**Data for processing**:
++++++++

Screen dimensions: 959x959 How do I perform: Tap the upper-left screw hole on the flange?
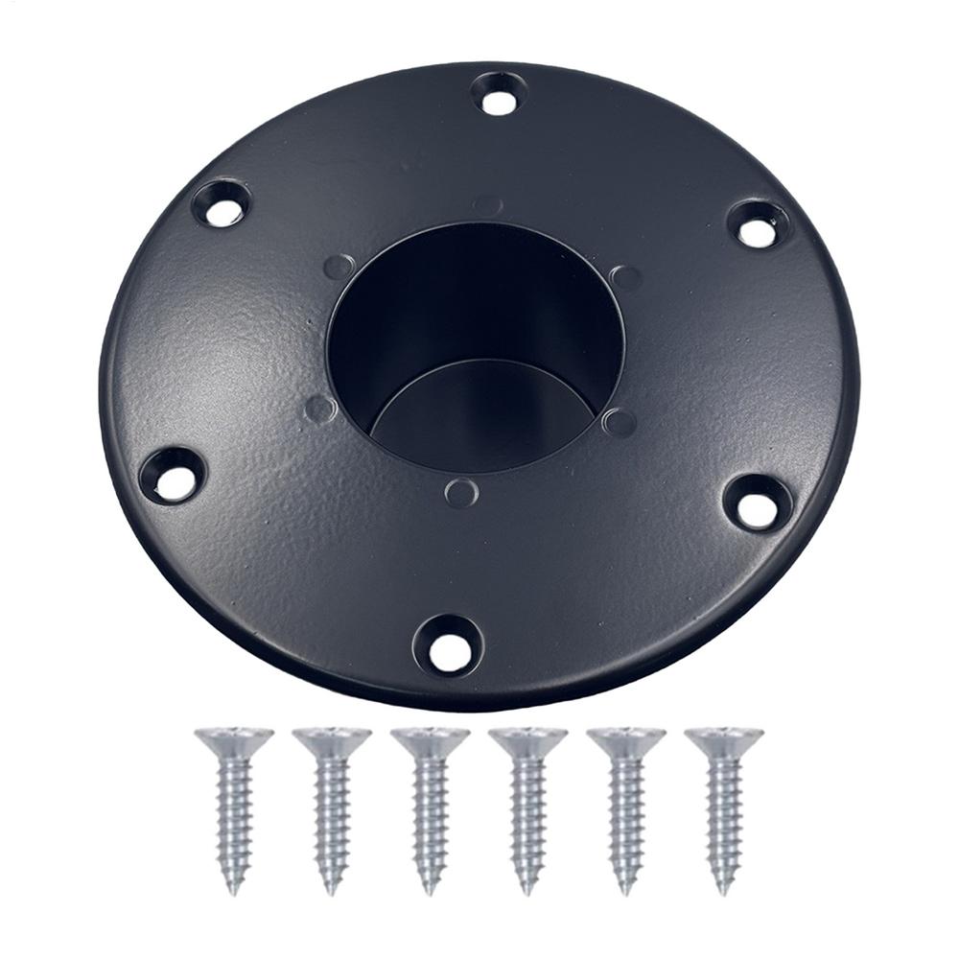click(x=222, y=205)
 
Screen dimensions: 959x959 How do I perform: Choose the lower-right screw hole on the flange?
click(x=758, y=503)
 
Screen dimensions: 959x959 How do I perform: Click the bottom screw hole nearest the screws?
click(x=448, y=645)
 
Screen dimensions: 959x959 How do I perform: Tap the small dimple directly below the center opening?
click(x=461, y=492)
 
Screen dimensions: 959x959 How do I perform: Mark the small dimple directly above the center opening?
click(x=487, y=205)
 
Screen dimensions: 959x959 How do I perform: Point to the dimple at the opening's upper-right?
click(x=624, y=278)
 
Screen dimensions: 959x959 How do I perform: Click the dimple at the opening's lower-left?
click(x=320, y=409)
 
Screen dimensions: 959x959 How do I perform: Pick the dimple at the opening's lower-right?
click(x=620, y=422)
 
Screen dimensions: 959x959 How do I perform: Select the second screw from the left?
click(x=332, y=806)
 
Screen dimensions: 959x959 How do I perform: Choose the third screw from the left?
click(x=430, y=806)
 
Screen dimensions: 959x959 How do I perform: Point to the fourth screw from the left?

++++++++

Reproduce every item above word for word, from first to last, and leave out the picture.

Screen dimensions: 959x959 How do I perform: Tap the upper-left screw hole on the flange?
click(x=222, y=205)
 
Screen dimensions: 959x959 How do I perform: Choose the lower-right screw hole on the flange?
click(x=758, y=503)
 
Screen dimensions: 959x959 How do I perform: Click the bottom screw hole nearest the screws?
click(x=448, y=645)
 
Screen dimensions: 959x959 How do I perform: Tap the small dimple directly below the center opening?
click(x=461, y=492)
 
Screen dimensions: 959x959 How do I perform: Mark the small dimple directly above the center opening?
click(x=487, y=205)
 
Screen dimensions: 959x959 How do I perform: Point to the dimple at the opening's upper-right?
click(x=624, y=278)
 
Screen dimensions: 959x959 How do I perform: Click the dimple at the opening's lower-left?
click(x=320, y=409)
 
Screen dimensions: 959x959 How do I perform: Pick the dimple at the opening's lower-right?
click(x=620, y=422)
 
Screen dimensions: 959x959 How do I perform: Select the second screw from the left?
click(x=332, y=806)
 
Screen dimensions: 959x959 How do I perform: Choose the third screw from the left?
click(x=430, y=806)
 
Screen dimensions: 959x959 How do I perform: Point to the fourth screw from the left?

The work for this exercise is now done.